# Given request
Convert all of the records below into a Markdown table with two columns, Row and Record line. Put the row number in Row and the line itself in Record line, and leave out any blank lines.

Records from a pointing dataset
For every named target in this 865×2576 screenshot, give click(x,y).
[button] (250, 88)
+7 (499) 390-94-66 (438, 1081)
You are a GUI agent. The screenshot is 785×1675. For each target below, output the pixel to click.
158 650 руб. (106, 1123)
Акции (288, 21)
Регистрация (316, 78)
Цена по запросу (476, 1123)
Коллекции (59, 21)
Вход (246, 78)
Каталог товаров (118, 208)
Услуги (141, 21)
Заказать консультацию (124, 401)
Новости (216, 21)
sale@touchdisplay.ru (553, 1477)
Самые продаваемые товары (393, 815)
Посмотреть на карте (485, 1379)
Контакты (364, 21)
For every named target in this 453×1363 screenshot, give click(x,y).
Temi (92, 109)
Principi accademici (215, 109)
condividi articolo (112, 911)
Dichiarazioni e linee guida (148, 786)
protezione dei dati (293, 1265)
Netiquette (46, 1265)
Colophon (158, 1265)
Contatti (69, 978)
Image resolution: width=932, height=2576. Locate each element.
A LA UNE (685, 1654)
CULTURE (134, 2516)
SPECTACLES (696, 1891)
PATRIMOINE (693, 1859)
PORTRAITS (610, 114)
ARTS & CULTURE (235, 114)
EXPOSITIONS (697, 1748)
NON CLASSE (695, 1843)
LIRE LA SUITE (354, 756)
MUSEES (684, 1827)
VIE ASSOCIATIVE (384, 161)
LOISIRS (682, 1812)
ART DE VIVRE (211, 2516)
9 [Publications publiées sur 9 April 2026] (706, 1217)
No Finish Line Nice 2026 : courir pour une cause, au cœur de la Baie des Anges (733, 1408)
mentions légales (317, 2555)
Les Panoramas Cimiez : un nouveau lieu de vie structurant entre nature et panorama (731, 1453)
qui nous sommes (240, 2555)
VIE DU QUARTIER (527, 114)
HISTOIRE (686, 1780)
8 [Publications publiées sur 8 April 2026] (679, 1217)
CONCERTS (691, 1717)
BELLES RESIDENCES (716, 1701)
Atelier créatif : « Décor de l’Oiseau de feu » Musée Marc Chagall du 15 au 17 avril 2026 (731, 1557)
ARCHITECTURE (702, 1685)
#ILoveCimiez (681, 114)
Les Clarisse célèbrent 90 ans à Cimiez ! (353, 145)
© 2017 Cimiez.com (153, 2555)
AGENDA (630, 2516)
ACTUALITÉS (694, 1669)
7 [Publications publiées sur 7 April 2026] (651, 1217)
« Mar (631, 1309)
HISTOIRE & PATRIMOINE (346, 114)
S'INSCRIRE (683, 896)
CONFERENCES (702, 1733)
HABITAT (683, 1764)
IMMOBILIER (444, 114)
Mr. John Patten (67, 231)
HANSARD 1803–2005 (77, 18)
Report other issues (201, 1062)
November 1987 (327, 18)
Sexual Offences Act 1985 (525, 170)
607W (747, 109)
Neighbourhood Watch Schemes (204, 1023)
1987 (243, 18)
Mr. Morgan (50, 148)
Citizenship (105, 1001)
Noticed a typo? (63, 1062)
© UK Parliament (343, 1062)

# Answer
| Row | Record line |
|---|---|
| 1 | For every named target in this 865×2576 screenshot, give click(x,y). |
| 2 | [button] (250, 88) |
| 3 | +7 (499) 390-94-66 (438, 1081) |
| 4 | You are a GUI agent. The screenshot is 785×1675. For each target below, output the pixel to click. |
| 5 | 158 650 руб. (106, 1123) |
| 6 | Акции (288, 21) |
| 7 | Регистрация (316, 78) |
| 8 | Цена по запросу (476, 1123) |
| 9 | Коллекции (59, 21) |
| 10 | Вход (246, 78) |
| 11 | Каталог товаров (118, 208) |
| 12 | Услуги (141, 21) |
| 13 | Заказать консультацию (124, 401) |
| 14 | Новости (216, 21) |
| 15 | sale@touchdisplay.ru (553, 1477) |
| 16 | Самые продаваемые товары (393, 815) |
| 17 | Посмотреть на карте (485, 1379) |
| 18 | Контакты (364, 21) |
| 19 | For every named target in this 453×1363 screenshot, give click(x,y). |
| 20 | Temi (92, 109) |
| 21 | Principi accademici (215, 109) |
| 22 | condividi articolo (112, 911) |
| 23 | Dichiarazioni e linee guida (148, 786) |
| 24 | protezione dei dati (293, 1265) |
| 25 | Netiquette (46, 1265) |
| 26 | Colophon (158, 1265) |
| 27 | Contatti (69, 978) |
| 28 | Image resolution: width=932, height=2576. Locate each element. |
| 29 | A LA UNE (685, 1654) |
| 30 | CULTURE (134, 2516) |
| 31 | SPECTACLES (696, 1891) |
| 32 | PATRIMOINE (693, 1859) |
| 33 | PORTRAITS (610, 114) |
| 34 | ARTS & CULTURE (235, 114) |
| 35 | EXPOSITIONS (697, 1748) |
| 36 | NON CLASSE (695, 1843) |
| 37 | LIRE LA SUITE (354, 756) |
| 38 | MUSEES (684, 1827) |
| 39 | VIE ASSOCIATIVE (384, 161) |
| 40 | LOISIRS (682, 1812) |
| 41 | ART DE VIVRE (211, 2516) |
| 42 | 9 [Publications publiées sur 9 April 2026] (706, 1217) |
| 43 | No Finish Line Nice 2026 : courir pour une cause, au cœur de la Baie des Anges (733, 1408) |
| 44 | mentions légales (317, 2555) |
| 45 | Les Panoramas Cimiez : un nouveau lieu de vie structurant entre nature et panorama (731, 1453) |
| 46 | qui nous sommes (240, 2555) |
| 47 | VIE DU QUARTIER (527, 114) |
| 48 | HISTOIRE (686, 1780) |
| 49 | 8 [Publications publiées sur 8 April 2026] (679, 1217) |
| 50 | CONCERTS (691, 1717) |
| 51 | BELLES RESIDENCES (716, 1701) |
| 52 | Atelier créatif : « Décor de l’Oiseau de feu » Musée Marc Chagall du 15 au 17 avril 2026 (731, 1557) |
| 53 | ARCHITECTURE (702, 1685) |
| 54 | #ILoveCimiez (681, 114) |
| 55 | Les Clarisse célèbrent 90 ans à Cimiez ! (353, 145) |
| 56 | © 2017 Cimiez.com (153, 2555) |
| 57 | AGENDA (630, 2516) |
| 58 | ACTUALITÉS (694, 1669) |
| 59 | 7 [Publications publiées sur 7 April 2026] (651, 1217) |
| 60 | « Mar (631, 1309) |
| 61 | HISTOIRE & PATRIMOINE (346, 114) |
| 62 | S'INSCRIRE (683, 896) |
| 63 | CONFERENCES (702, 1733) |
| 64 | HABITAT (683, 1764) |
| 65 | IMMOBILIER (444, 114) |
| 66 | Mr. John Patten (67, 231) |
| 67 | HANSARD 1803–2005 (77, 18) |
| 68 | Report other issues (201, 1062) |
| 69 | November 1987 (327, 18) |
| 70 | Sexual Offences Act 1985 (525, 170) |
| 71 | 607W (747, 109) |
| 72 | Neighbourhood Watch Schemes (204, 1023) |
| 73 | 1987 (243, 18) |
| 74 | Mr. Morgan (50, 148) |
| 75 | Citizenship (105, 1001) |
| 76 | Noticed a typo? (63, 1062) |
| 77 | © UK Parliament (343, 1062) |